Technical experts use TestBench to model test cases in a structured way — using clear workflows, business-readable language, and reusable libraries. This business-oriented test design remains fully anchored in test management and does not require any programming skills.

Visual Studio Code as the Developer Workspace

The Visual Studio Code extension connects TestBench and Robot Framework into a Developers work where they are already productive: in Visual Studio Code.
The TestBench extension brings the relevant context from test management directly into the IDE. TestBench projects, test object versions, and test cases are visible without switching tools.

This allows automation engineers to write, maintain, and execute test code, while business ownership of the tests remains with the domain experts.

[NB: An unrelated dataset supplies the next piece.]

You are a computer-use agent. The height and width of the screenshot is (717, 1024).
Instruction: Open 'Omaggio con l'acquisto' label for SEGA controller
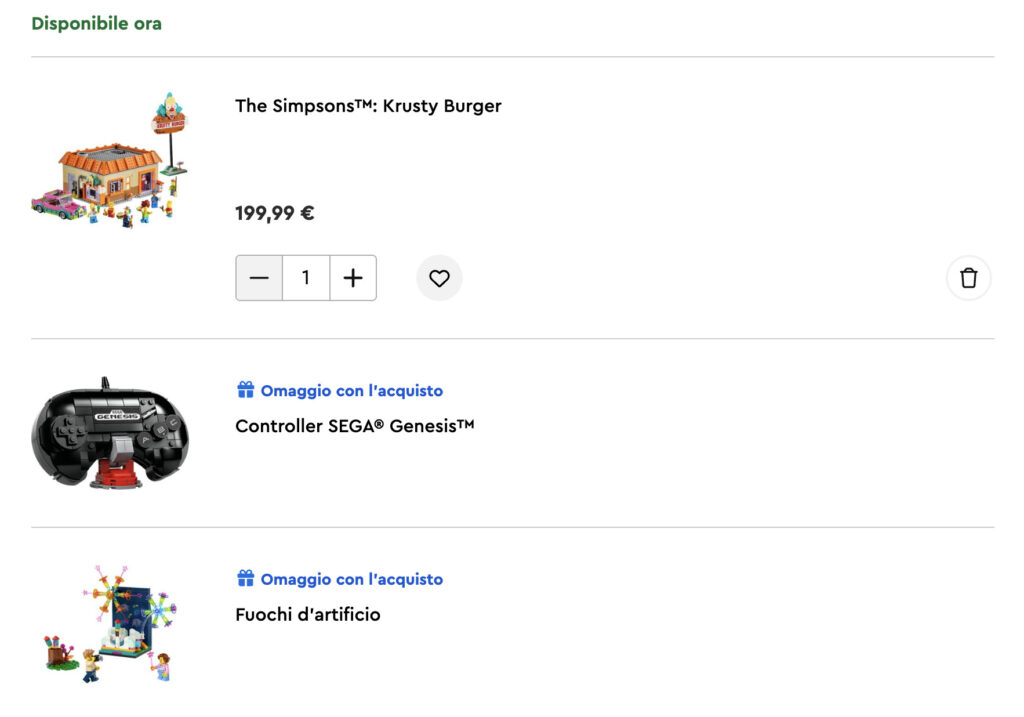pyautogui.click(x=352, y=390)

Libraries as a Shared Language

Technical experts define reusable business-level building blocks and combine them into test cases. These libraries are keyword-based and represent the business view of the system under test.

The VS Code extension links these keywords directly to the corresponding automation resources. Developers implement or extend the keywords in Visual Studio Code, while technical experts use them in TestBench to create new tests.

Both sides work on the same content — each using the tool best suited to their role.

Synchronized Keywords Instead of Duplicate Maintenance

To prevent business models and technical implementations from drifting apart, the extension supports bidirectional keyword synchronization. Changes can be selectively aligned between TestBench and Robot Framework.

New keywords created during development can be made available in TestBench directly. Libraries remain consistent and usable at all times — without manual rework or parallel documentation.

From Business Tests to Executable Automation

Once test cases are modeled in TestBench using the defined libraries, executable automated tests can be generated. These tests follow the structure defined in test management and are ready to run immediately.

After local execution, the results can be imported back into TestBench. Technical experts see the outcomes exactly where the tests were created — without having to deal with logs, files, or command-line tools.

Conclusion: Clear Roles, one Shared Workflow

The TestBench extension for Visual Studio Code improves collaboration without disrupting established ways of working:

  • Technical experts design tests in TestBench
  • Developers implement automation in Visual Studio Code
  • Libraries connect business and technical perspectives
  • Test results flow back into test management

The result is a continuous test process that clearly separates business intent and technical implementation — while tightly integrating both.